No caso das Americanas, chama atenção o peso do conselho de administração da empresa, composto por sete integrantes – quatro representantes dos acionistas de referência e três independentes.

Entre os nomes, todos com vasta experiência e currículos lustrados, estão Carlos Alberto Sicupira, Cláudio Moniz Barreto Garcia, Eduardo Saggioro Garcia, Sidney Victor da Costa Breyer, Mauro Muratorio Not, Vanessa Claro Lopes e Paulo Alberto Lemann. Todos são investidores conhecidos dentro e fora do país ou com participação em outros conselhos de empresas de diferentes setores.

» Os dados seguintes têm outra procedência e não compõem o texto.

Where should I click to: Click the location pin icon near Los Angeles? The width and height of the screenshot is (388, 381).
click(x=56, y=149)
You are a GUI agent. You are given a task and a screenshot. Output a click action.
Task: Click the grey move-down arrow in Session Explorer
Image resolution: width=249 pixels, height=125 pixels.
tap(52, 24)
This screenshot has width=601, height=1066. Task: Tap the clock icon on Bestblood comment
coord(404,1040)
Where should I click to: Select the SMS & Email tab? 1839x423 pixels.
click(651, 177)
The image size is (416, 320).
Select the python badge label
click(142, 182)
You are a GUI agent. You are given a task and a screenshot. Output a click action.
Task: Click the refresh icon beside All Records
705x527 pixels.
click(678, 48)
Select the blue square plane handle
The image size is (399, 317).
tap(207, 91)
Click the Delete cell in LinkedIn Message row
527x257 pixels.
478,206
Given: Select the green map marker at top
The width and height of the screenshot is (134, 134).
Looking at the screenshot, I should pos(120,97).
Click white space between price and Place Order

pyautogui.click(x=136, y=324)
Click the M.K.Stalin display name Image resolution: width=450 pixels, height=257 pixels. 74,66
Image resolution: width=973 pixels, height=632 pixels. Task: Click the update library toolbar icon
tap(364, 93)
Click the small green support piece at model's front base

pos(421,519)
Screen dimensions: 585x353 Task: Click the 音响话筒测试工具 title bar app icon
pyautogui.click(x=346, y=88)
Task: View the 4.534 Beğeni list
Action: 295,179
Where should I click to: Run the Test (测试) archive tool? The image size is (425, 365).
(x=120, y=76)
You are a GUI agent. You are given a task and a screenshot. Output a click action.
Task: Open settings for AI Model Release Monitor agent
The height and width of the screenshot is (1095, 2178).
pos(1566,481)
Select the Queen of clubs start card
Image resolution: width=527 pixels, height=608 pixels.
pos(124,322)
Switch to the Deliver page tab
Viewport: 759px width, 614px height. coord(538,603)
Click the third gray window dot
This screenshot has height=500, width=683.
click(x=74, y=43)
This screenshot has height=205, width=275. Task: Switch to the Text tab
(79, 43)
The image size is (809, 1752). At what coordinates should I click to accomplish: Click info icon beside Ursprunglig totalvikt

De acordo com advogada Lavinia Junqueira, sócia do escritório Junqueira le Advogados e especialista em direito corporativo, um integrante do conselho de administração tem basicamente o dever de supervisionar as ações da diretoria executiva.

“O conselheiro ajuda a aprovar as demonstrações financeiras, relatórios de auditoria e tem o dever de supervisão diante do que foi feito pela administração que está lá, as práticas contábeis para garantir que a empresa tenha processos de controle adequados”, diz a especialista, membro de Comitê de Auditoria da Totvs, do Comitê de Investimento do FIP Parques e do Conselho Fiscal do Instituto Natura.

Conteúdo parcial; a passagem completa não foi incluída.